Ok, I now have a working version at https://github.com/MagneticResonanceImaging/MRIfieldmaps.jl Unless there are objections, I plan to register this version (0.0.1) because I want to have an archive of it in this state because it kind of reproduces the results in our 2020 paper. Then I have plans to improve the code factoring, and extend the algorithm in ways that depart from that paper, and I am sure it will evolve with input from others too. It would be great to have comments on what I've done so far.

JeffFessler commented 1 year ago

I'd propose we close this issue here and report any issues with the code in the new repo, but I leave it to you @tknopp since you opened the issue.

JeffFessler commented 1 year ago

I've started the registration process because it takes 3 days. So if you have objections to my registering v0.0.1 please speak up within 3 days! https://github.com/JuliaRegistries/General/pull/72696

mrikasper commented 1 year ago

@JeffFessler That's great, thank you for pushing this forward, I will definitely test this out!

I have a small, but maybe relevant question: Do we have any naming conventions in our (MRI) Julia community for new packages (or rather: their GitHub repo name), in particular with respect to capitalization and the .jl extension? Most of the sub-packages in MRIReco.jl follow the convention MRI<X>xxxxx, while the package itself is that plus the .jl extension. now your new repo is MRI<x>xxxxxx.jl. I am fine with either, but it might lead to the occasional error when trying to use packages. Or is using in Julia case-insensitive?

Personally, I really like the convention of adding .jl to the repo names so they stand out as Julia packages. With respect to camel-case or not, I think I would propose to decide on what needs the fewest changes.

JeffFessler commented 1 year ago

Ahh, I hadn't thought about that. I am fine with the package name MRIFieldmaps and repo name MRIFieldmaps.jl, which would be consistent with package MRIReco and repo name MRIReco.jl. Is that what you would prefer? (To my eyes having a capital letter right after an acronym looks funny, but I agree that consistency with the other packages in the org is preferable.) I have paused the registration to give a chance for at least one more person like @tknopp to weigh in! Let me comment that having .jl here is consistent with the org-level name of MRIReco.jl. (It is only the "sub-packages" within MRIReco that are "missing" the .jl extension and it's fine to omit it there because it is within a Julia repo.)

tknopp commented 1 year ago

Yes, I would prefer MRIFieldmaps as the package name. Mainly because of consistency. Acronyms and camel case is always a little bit odd. But look for instance at https://github.com/SciML, which is one of the largest Julia github organization where they also use names like SciMLBenchmarks.jl. (or https://github.com/JuliaGPU has GPUArrays.jl)

Regarding the .jlpostfix in the Github repo names there is the clear recommendation to use it. The idea is that one can directly identify Julia packages just by looking at the repository name. This is in particular nice for packages like CUDA.jl or FFTW.jl which are wrappers around C libraries.
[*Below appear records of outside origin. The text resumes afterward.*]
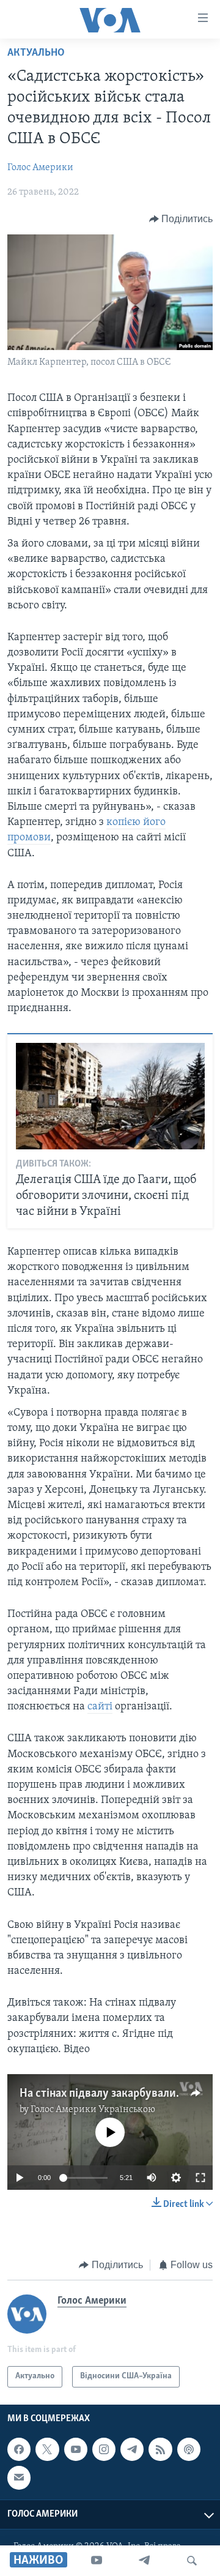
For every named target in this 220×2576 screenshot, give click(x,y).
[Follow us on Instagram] (104, 2449)
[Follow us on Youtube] (75, 2449)
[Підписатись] (19, 2477)
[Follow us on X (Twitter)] (47, 2449)
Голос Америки (40, 168)
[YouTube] (97, 2560)
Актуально (36, 53)
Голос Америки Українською (93, 2110)
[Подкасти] (188, 2449)
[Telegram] (144, 2560)
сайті (99, 1706)
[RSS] (160, 2449)
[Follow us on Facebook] (19, 2449)
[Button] (181, 219)
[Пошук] (192, 2560)
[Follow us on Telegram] (132, 2449)
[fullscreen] (200, 2177)
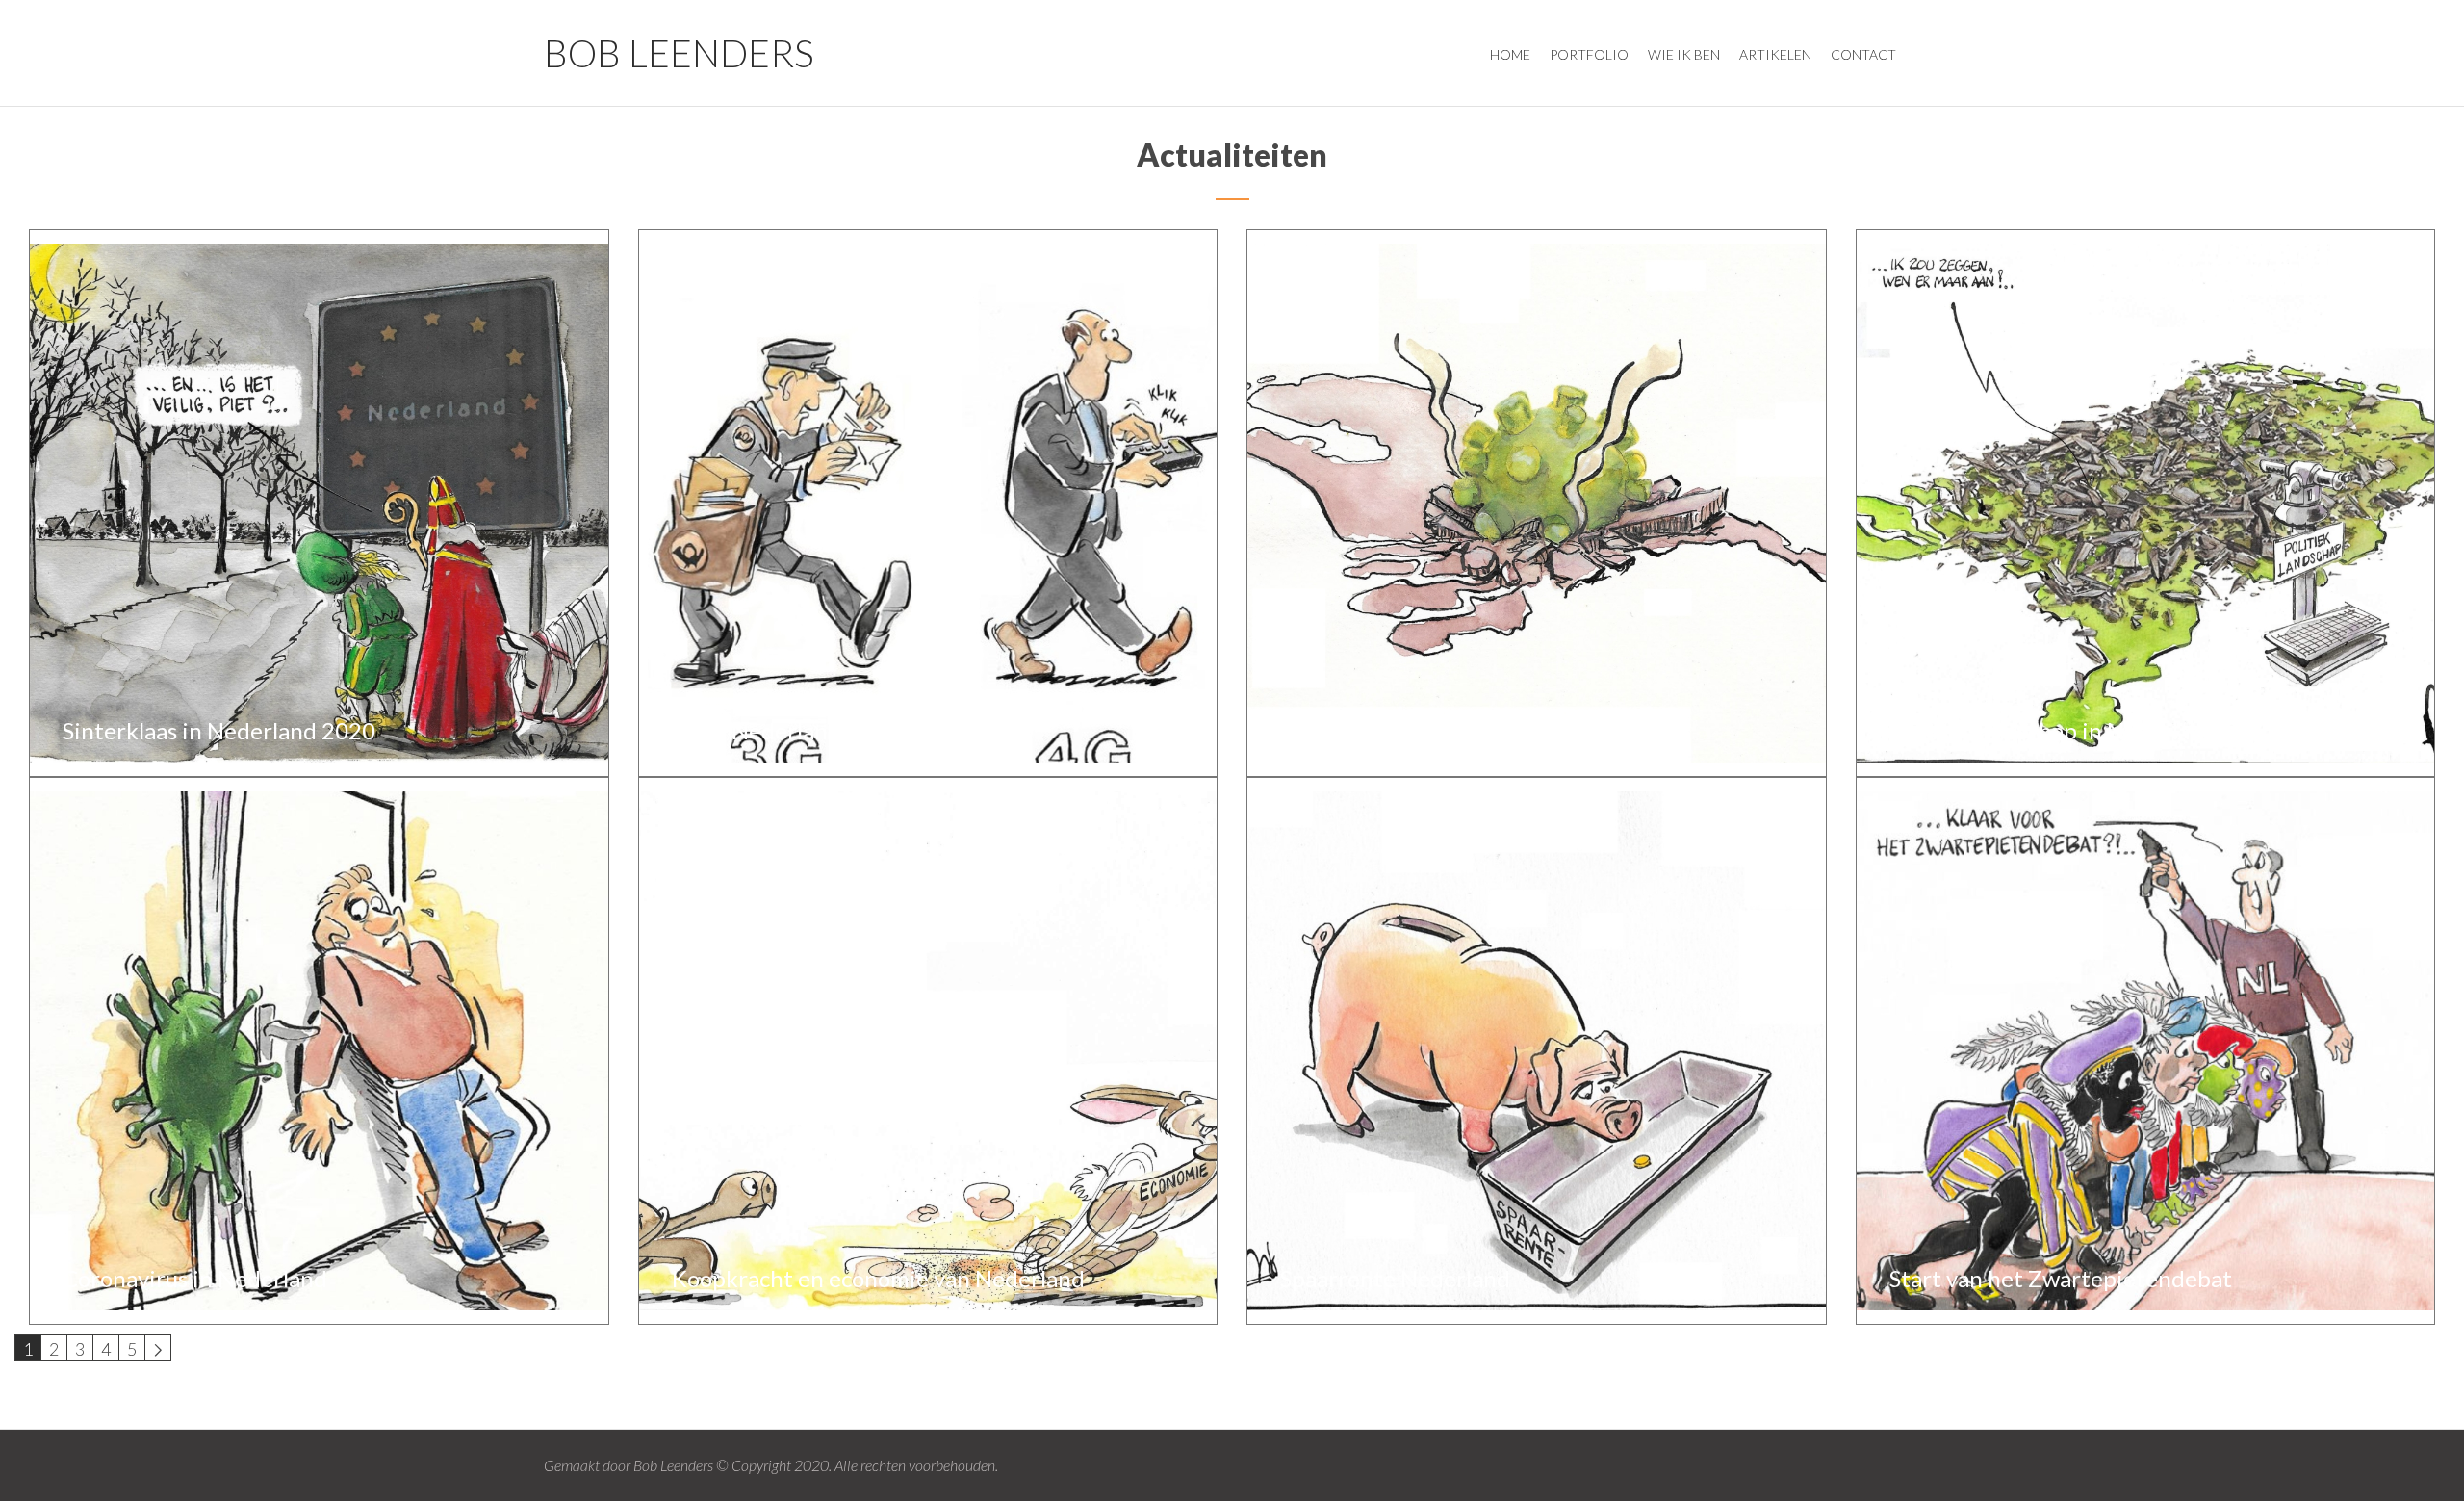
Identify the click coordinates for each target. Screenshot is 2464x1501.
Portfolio (1589, 54)
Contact (1863, 54)
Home (1510, 54)
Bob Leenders (679, 52)
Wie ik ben (1684, 54)
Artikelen (1775, 54)
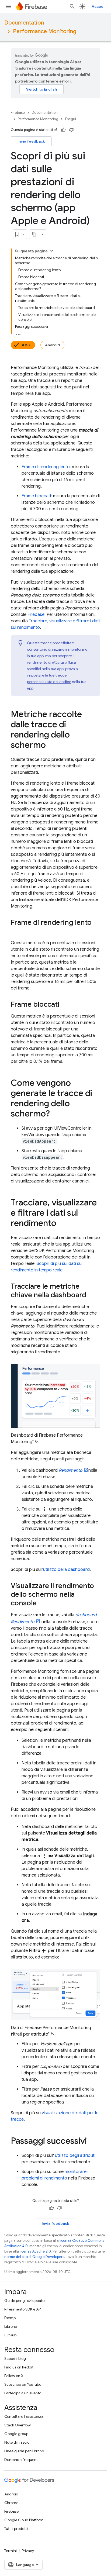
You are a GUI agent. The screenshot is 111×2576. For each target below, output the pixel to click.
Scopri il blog (15, 2358)
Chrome (11, 2502)
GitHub (10, 2335)
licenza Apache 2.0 (35, 2251)
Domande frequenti (21, 2459)
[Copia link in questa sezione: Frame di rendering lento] (16, 931)
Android (52, 345)
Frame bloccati (36, 496)
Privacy (28, 2551)
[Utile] (63, 130)
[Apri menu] (8, 6)
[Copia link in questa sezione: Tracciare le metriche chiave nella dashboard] (91, 1295)
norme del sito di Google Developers (34, 2256)
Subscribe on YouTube (22, 2384)
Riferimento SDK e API (22, 2309)
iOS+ (26, 345)
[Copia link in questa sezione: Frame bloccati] (64, 1005)
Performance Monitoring (44, 31)
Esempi (10, 2317)
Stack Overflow (17, 2425)
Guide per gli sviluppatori (25, 2300)
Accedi (98, 6)
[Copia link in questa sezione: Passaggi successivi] (92, 2141)
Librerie (10, 2326)
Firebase (18, 112)
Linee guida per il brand (24, 2451)
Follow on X (13, 2375)
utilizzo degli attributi (75, 2155)
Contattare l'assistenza (23, 2416)
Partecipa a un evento (22, 2393)
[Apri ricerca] (72, 6)
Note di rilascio (16, 2442)
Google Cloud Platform (23, 2520)
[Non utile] (71, 130)
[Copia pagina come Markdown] (34, 234)
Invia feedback (31, 141)
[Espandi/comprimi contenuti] (51, 250)
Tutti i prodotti (16, 2528)
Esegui (70, 119)
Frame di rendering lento (46, 467)
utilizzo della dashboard (66, 1569)
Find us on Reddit (18, 2367)
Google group (16, 2433)
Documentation (24, 22)
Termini (10, 2551)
Sub-packages don't require .jl and I have never seen a sub-package using that.

These conventions are not really org-level conventions but rather Julia package ecosystem conventions. Unfortunately I cannot find a link where the conventions are formalized.

JeffFessler commented 1 year ago

Agreed. Done.

tknopp commented 1 year ago

I am closing this now. Further discussions can happen at the new Github repo.